The U.S. economy appears to be recovering; however, thus far it has been a jobless recovery, and because of this, real estate office fundamentals may not improve until employment growth strengthens. The economy has shown signs of growth recently, as companies have recommenced making investments in new employees. Job growth is the most significant demand driver for office markets. The jobless recovery has resulted in a demand deficit for office space. In general, the real estate office market lags behind the overall economic recovery and, therefore, recovery is not expected until late 2004 or 2005 at the earliest, and then will vary by market.

 

Overall, real estate market fundamentals are weak; however, capital continues to flow into the asset class. This increased capital drives the prices of many properties upward and investor returns downward. There is a significant pricing differential in underwriting parameters between well-leased assets with credit tenants and those with either existing vacancies or substantial near-term tenant rollover. Properties with long-term leases to strong credit tenants have seen an increase in value.

 

The office market has significant excess space. Vacancy levels are believed to be at or near their peak. There is some encouraging news, new construction continues to taper off, coming to a complete halt in many markets. As a result of the slowdown in new construction and the modest decline in sublease space, net absorption has turned positive, although barely, at year-end. Many industry professionals believe office market fundamentals are bottoming-out; however, a recovery cannot be expected until job growth and corresponding demand for office space increases.

 

Wells Real Estate Funds with Current Vacancy or Near-term Rollover Exposure

 

Real estate funds, such as the Partnership, that contain properties with current vacancies or near-term tenant rollover may face a challenging leasing environment. The properties within these funds will face lower rents and higher concession packages to the tenants in order to re-lease vacant space.

 

From a valuation standpoint, it is generally preferable to either renew an existing tenant lease or re-lease the property prior to marketing it for sale. Generally, buyers will heavily discount their offering price to compensate for the existing or pending vacancies.

 

(b)   Results of Operations

 

Gross Revenues

 

Gross revenues of the Partnership were $152,387 and $209,873 for the three months ended March 31, 2004 and 2003, respectively. The 2004 decrease resulted primarily from the decrease in equity in income of Joint Ventures as described in the following section.
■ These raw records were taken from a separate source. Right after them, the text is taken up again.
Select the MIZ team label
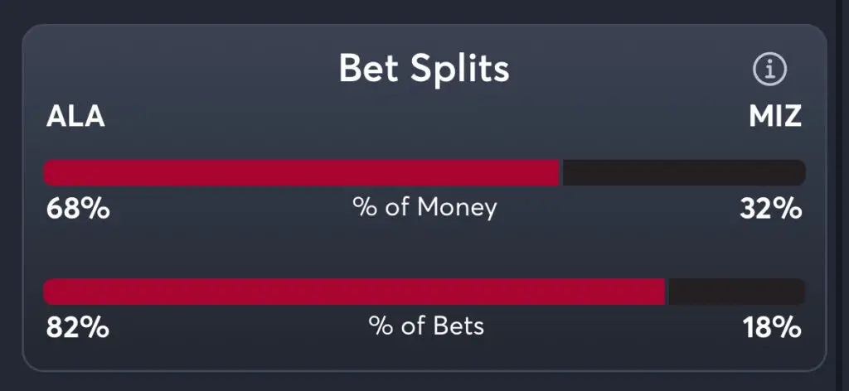The height and width of the screenshot is (391, 849). point(775,117)
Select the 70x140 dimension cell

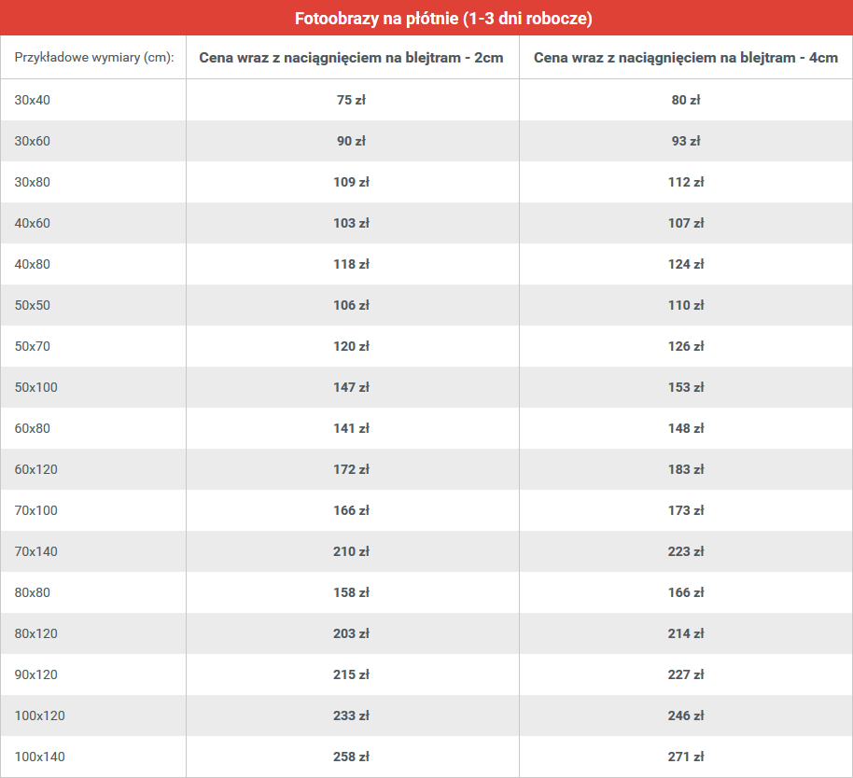[x=93, y=551]
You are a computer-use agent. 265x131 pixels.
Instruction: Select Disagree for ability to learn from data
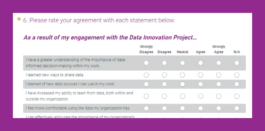coord(164,96)
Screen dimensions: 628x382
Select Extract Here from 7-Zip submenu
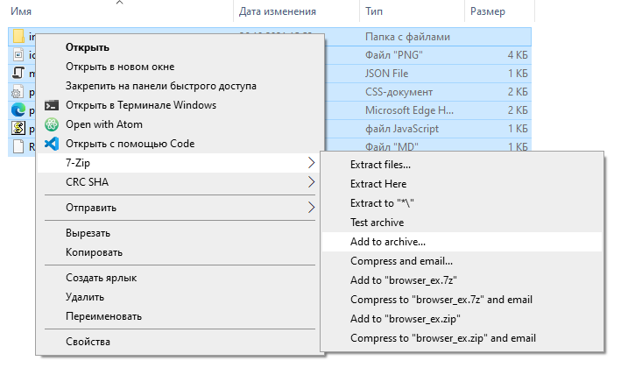pos(378,184)
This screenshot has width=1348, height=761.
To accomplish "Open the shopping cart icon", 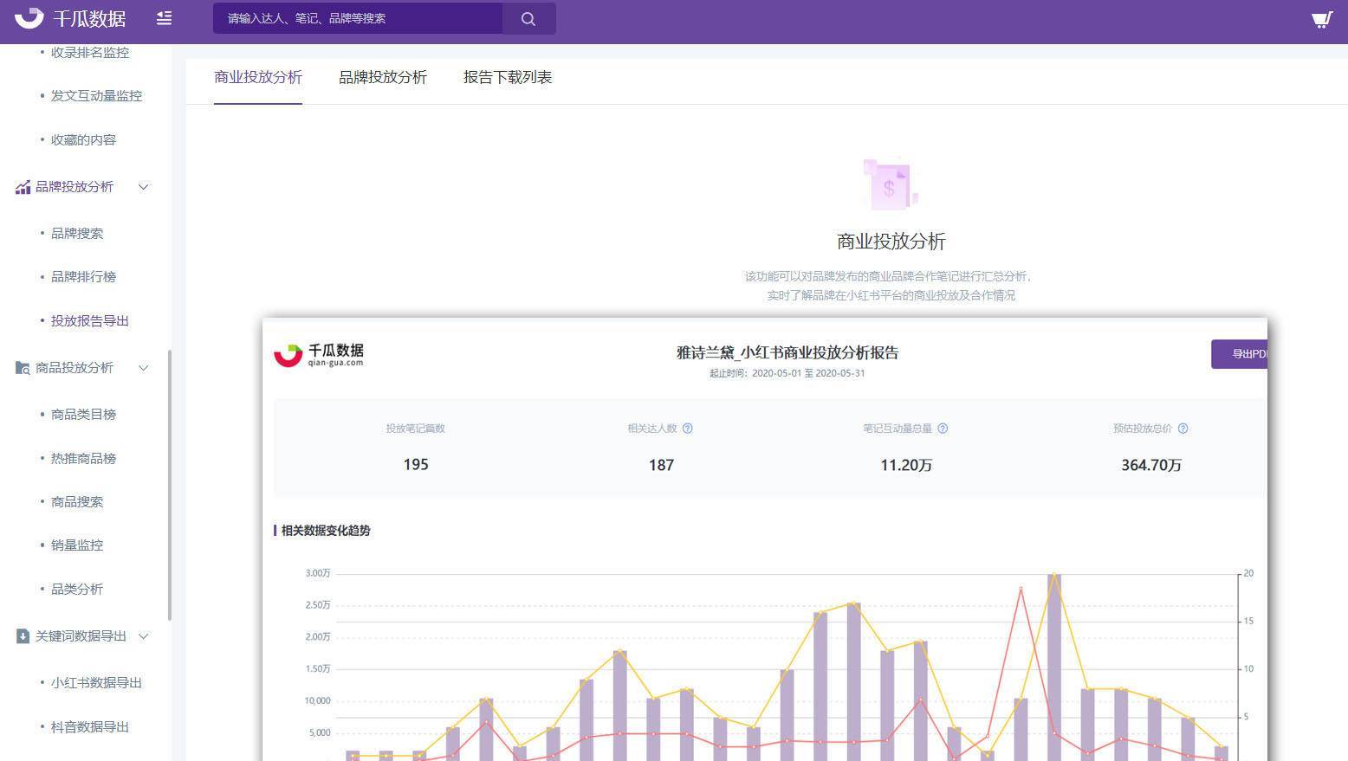I will point(1322,19).
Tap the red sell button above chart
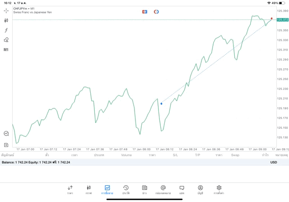 click(x=145, y=11)
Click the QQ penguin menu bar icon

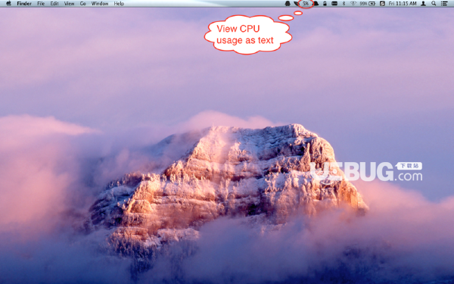point(288,4)
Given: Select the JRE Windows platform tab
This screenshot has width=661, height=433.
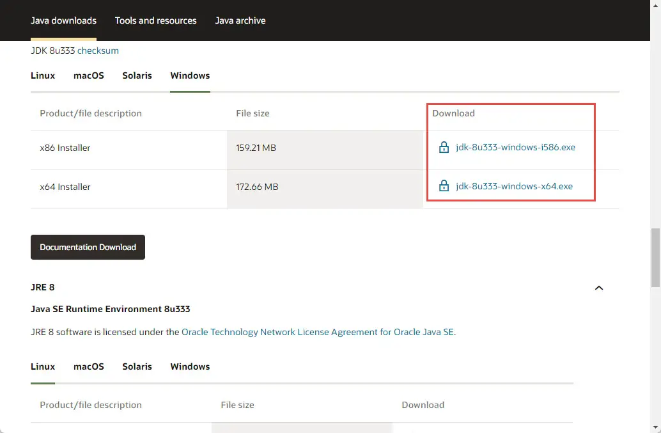Looking at the screenshot, I should click(x=190, y=366).
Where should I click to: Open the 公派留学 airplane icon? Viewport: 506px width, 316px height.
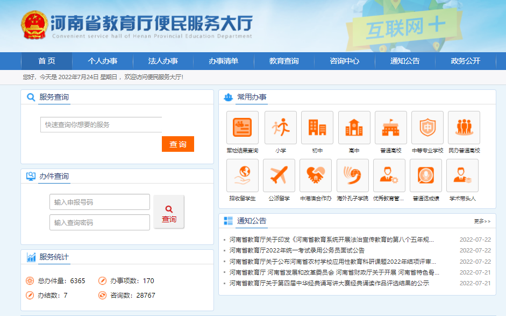(279, 175)
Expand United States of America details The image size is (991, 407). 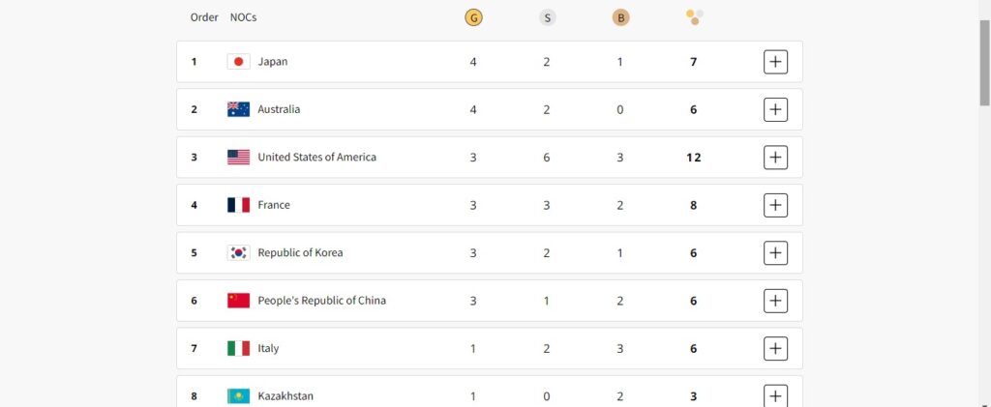coord(775,158)
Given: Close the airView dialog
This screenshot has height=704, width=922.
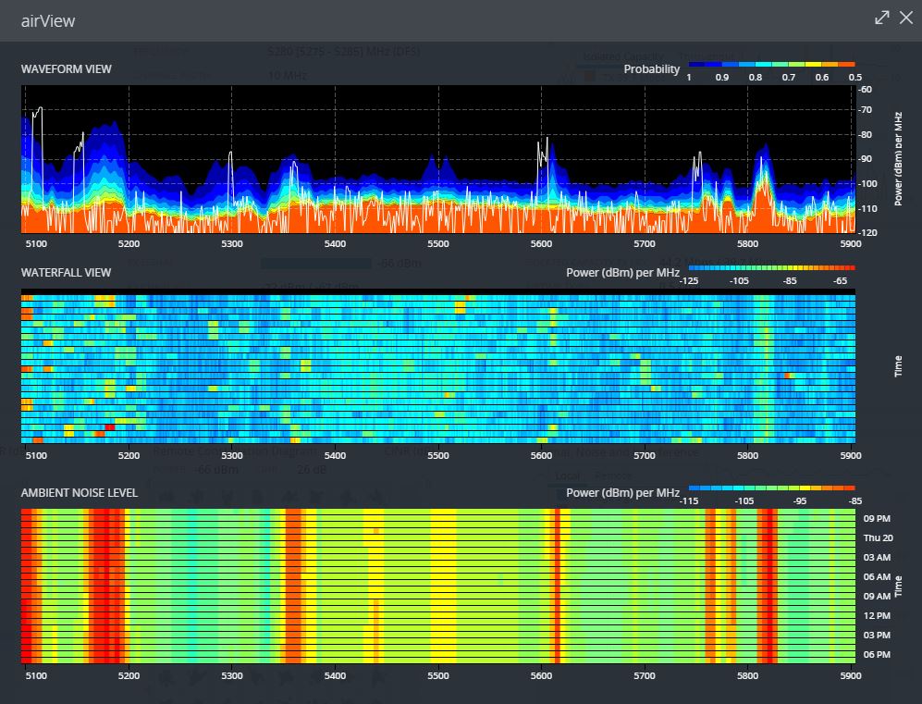Looking at the screenshot, I should (906, 18).
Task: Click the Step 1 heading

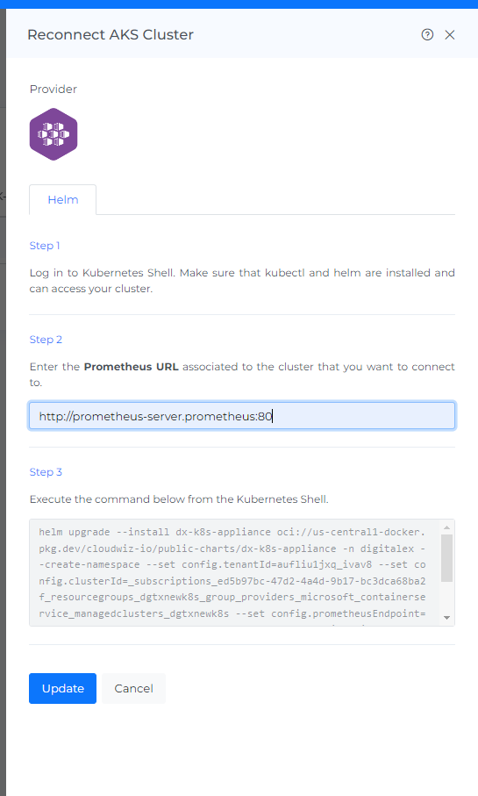Action: click(x=45, y=246)
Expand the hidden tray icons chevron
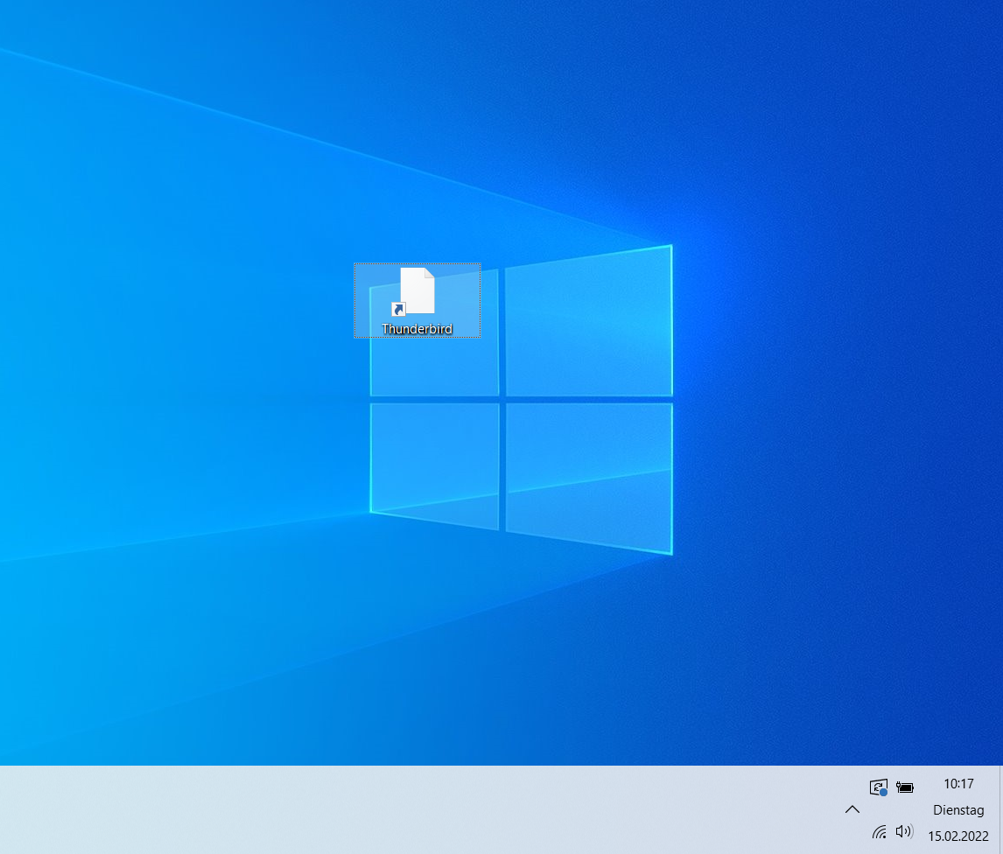 [852, 809]
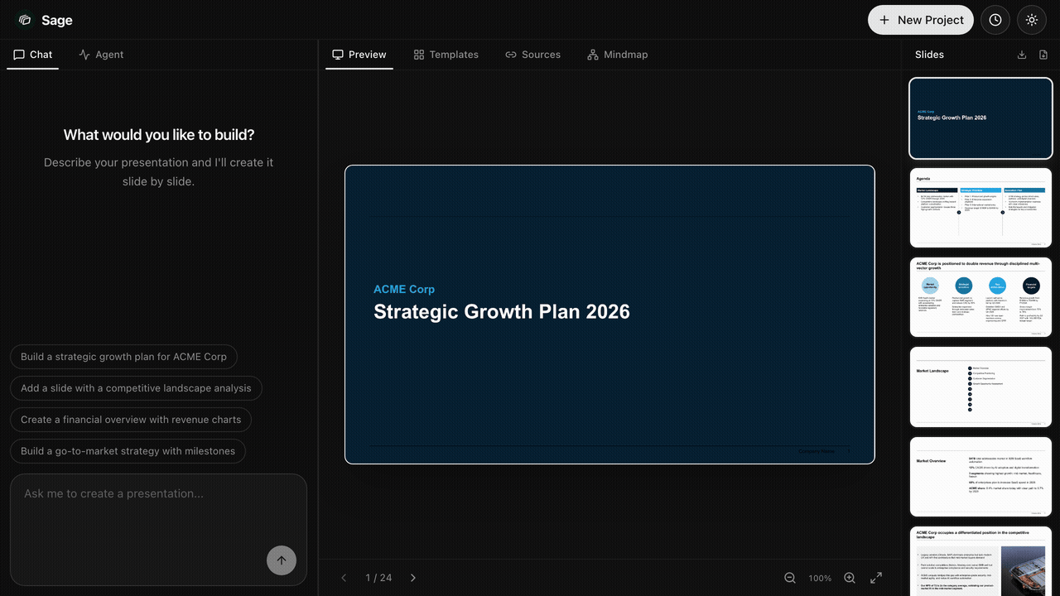Click the Sage logo icon
1060x596 pixels.
(25, 20)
The results of operations of the Greenville Center, which was sold on September 30, 2002, are included in loss from discontinued operations for the three months ended March 31, 2003, as further described below.

 

Equity In Income of Joint Ventures—Continuing Operations

 

Gross Revenues of Joint Ventures

 

Gross revenues of Joint Ventures decreased in 2004, as compared to 2003, primarily due to a decline in revenues resulting from the termination of the Reciprocal lease at 4400 Cox Road effective July 2003 partially offset by an increase in occupancy for Boeing at the Atrium.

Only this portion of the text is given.